## Problem description
Lines in which "agent" appears should be pulled from the data below.

## Records provided
====
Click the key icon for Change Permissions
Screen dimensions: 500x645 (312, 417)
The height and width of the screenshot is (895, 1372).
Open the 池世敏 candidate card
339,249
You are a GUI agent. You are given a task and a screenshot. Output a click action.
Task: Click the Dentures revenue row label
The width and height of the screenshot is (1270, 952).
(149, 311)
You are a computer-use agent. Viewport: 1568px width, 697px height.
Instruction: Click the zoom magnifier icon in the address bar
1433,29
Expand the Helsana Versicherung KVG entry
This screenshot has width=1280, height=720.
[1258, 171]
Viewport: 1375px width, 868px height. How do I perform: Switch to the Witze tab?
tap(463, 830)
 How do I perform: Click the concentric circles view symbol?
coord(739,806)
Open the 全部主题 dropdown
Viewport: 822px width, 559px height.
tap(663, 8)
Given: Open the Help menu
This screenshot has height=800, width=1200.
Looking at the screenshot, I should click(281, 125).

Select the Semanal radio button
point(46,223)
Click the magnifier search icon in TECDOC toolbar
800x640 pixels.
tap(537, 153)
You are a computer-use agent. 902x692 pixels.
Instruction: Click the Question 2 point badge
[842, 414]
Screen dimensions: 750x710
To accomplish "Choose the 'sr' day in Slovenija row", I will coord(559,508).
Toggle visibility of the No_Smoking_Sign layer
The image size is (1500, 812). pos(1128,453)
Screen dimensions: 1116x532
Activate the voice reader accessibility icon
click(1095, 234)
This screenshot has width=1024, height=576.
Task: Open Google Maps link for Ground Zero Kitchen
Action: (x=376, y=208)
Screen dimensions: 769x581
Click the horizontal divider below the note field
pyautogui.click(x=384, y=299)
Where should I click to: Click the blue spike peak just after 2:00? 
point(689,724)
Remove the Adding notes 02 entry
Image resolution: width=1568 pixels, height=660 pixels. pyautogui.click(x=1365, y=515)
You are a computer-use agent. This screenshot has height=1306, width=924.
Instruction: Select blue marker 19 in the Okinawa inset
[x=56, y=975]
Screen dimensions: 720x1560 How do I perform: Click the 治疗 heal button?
====
## Result of the task
You are a GUI agent. You are given a task and a screenshot. Output a click action.
You are a computer-use agent. Viewport: 1568px width, 697px height.
You are a computer-use agent. 902x692 pixels.
You are a computer-use agent. This screenshot has height=1306, width=924.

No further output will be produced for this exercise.